Location
- 201 Blue Devil Drive Shirley, Arkansas 72153 United States 35°39′34″N 92°18′46″W﻿ / ﻿35.65944°N 92.31278°W

Information
- School type: Public comprehensive
- Status: Open
- School district: Shirley School District
- CEEB code: 040340
- NCES School ID: 050849000566
- Teaching staff: 12.58 (on FTE basis)
- Grades: 7–12
- Enrollment: 134 (2023-2024)
- Student to teacher ratio: 10.65
- Education system: ADE Smart Core
- Classes offered: Regular, Advanced Placement (AP)
- Colors: Blue and white
- Athletics: Golf, basketball, baseball, softball, tennis, track
- Athletics conference: 1A 7 West
- Mascot: Blue Devil
- Team name: Shirley Blue Devils
- Accreditation: ADE
- Federal funding: Title I
- Website: www.shirleybluedevils.org/page/high-school

= Shirley High School (Arkansas) =

Shirley High School is an accredited public high school located in the rural community of Shirley, Arkansas, United States.
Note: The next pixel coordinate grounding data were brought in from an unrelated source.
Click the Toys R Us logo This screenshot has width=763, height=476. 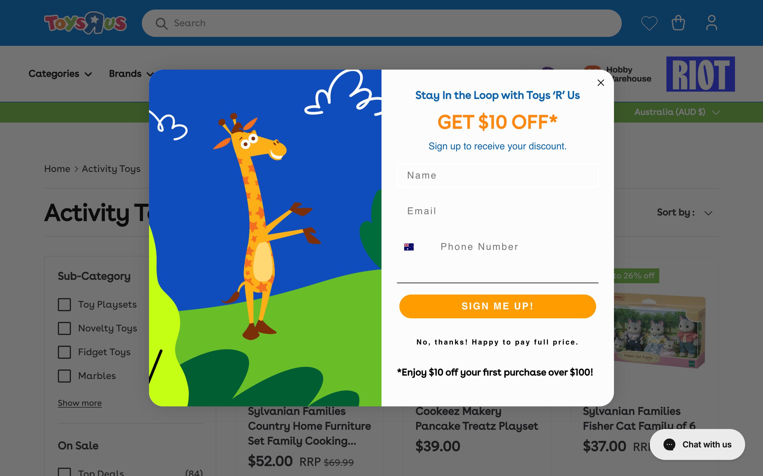click(86, 22)
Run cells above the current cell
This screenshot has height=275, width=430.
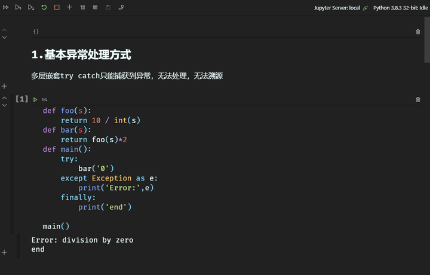(x=18, y=7)
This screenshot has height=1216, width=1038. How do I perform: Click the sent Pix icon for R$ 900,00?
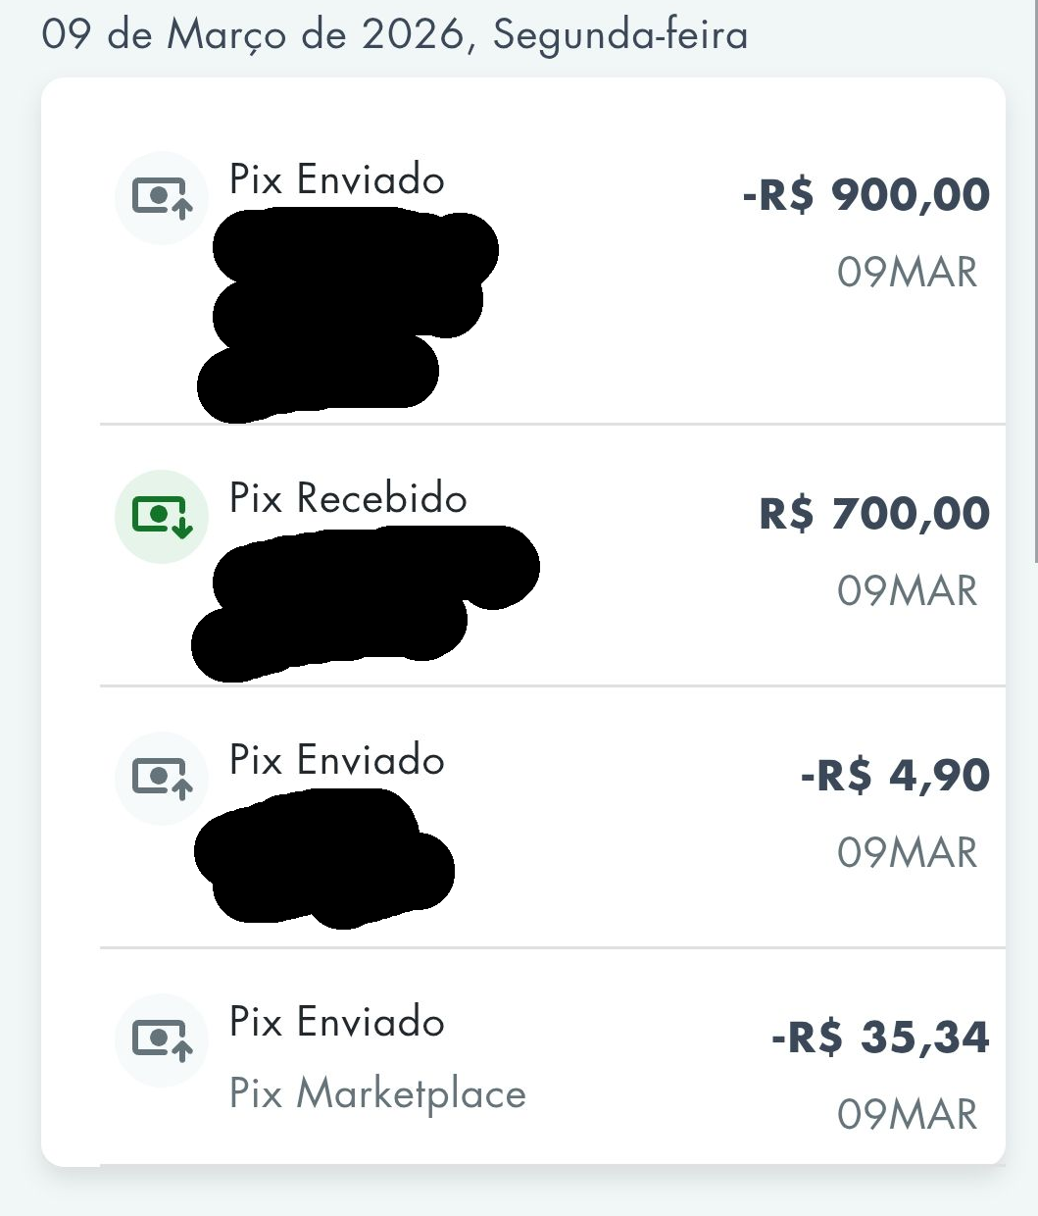pos(162,198)
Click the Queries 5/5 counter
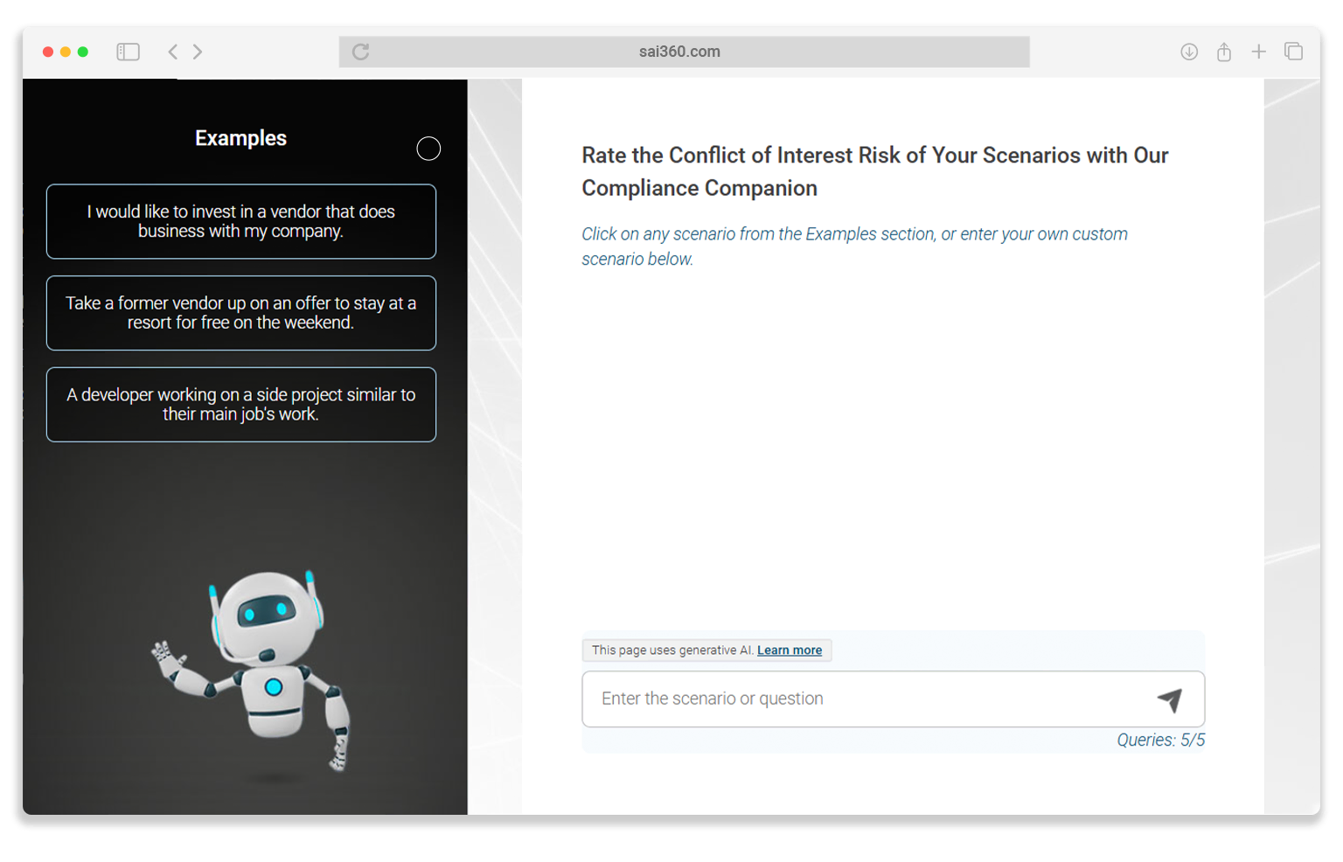 (1159, 740)
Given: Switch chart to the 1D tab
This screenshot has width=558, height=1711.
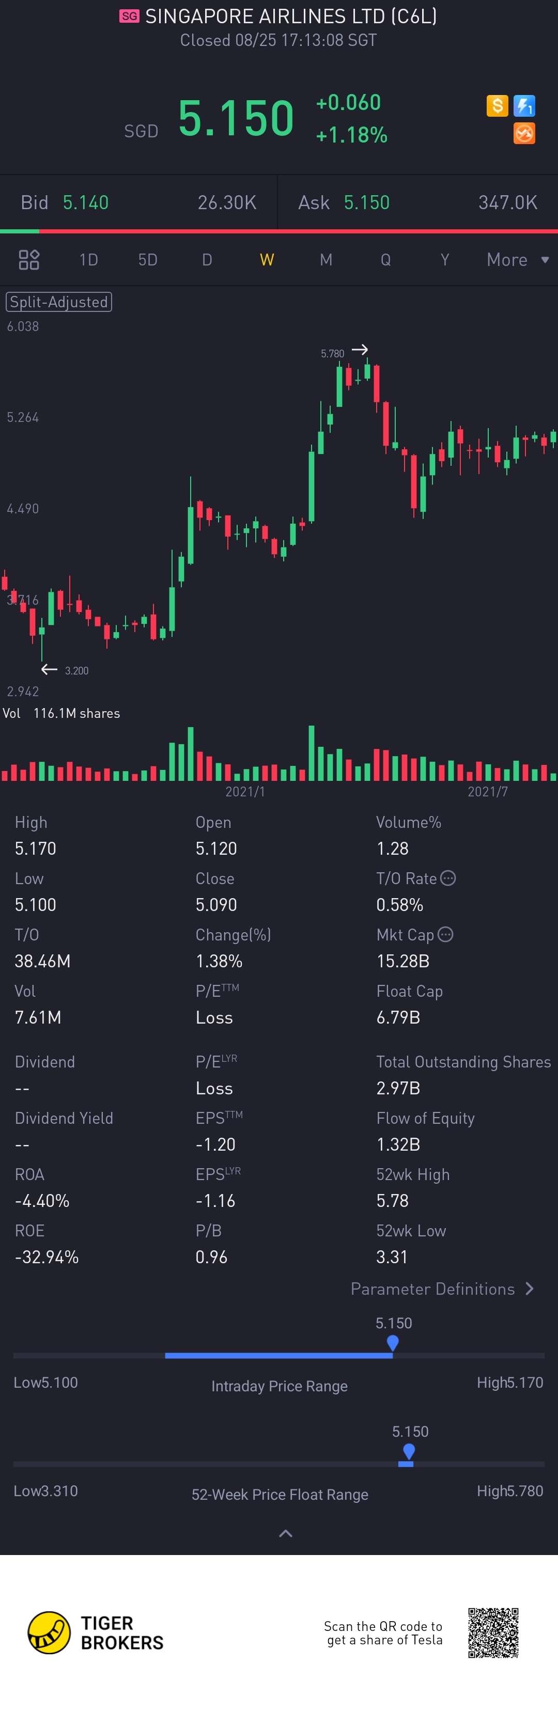Looking at the screenshot, I should [x=88, y=260].
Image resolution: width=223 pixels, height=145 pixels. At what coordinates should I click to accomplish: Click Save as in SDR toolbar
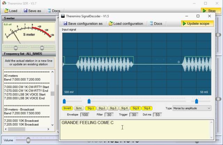[31, 11]
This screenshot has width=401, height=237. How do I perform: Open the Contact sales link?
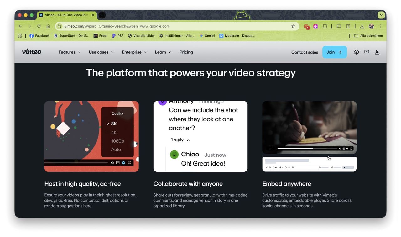click(x=304, y=52)
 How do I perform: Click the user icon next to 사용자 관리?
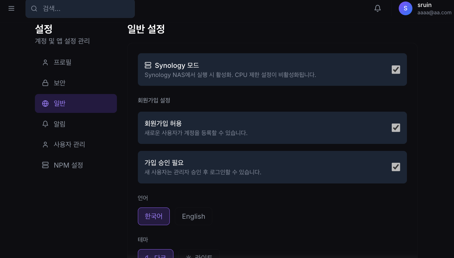coord(45,145)
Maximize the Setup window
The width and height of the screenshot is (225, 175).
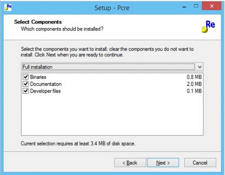(196, 6)
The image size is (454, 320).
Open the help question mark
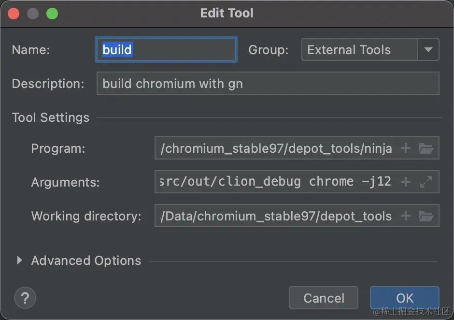[25, 298]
The school provides comprehensive secondary education for more than 200 students each year in grades 7 through 12. It is one of three public high schools in Van Buren County, Arkansas and the only high school administered by the Shirley School District.

== Academics ==
Shirley High School is accredited by the Arkansas Department of Education (ADE). The assumed course of study follows the Smart Core curriculum developed by the ADE. Students complete regular (core and elective) and career focus coursework and exams and may take Advanced Placement (AP) courses and exams with the opportunity to receive college credit. Shirley is a member of the Dawson Education Service Cooperative, which provides career and technical education programs for the area's high school students in multiple school districts.

== Athletics ==
The Shirley High School mascot and athletic emblem are the Blue Devils with blue and white serving as the school colors.

For 2012–14, the Shirley Blue Devils compete in interscholastic activities within the 1A Classification from the 1A 7 West Conference as administered by the Arkansas Activities Association. The Blue Devils participate in golf (boys/girls), basketball (boys/girls), baseball, softball, tennis (boys/girls), and track (boys/girls).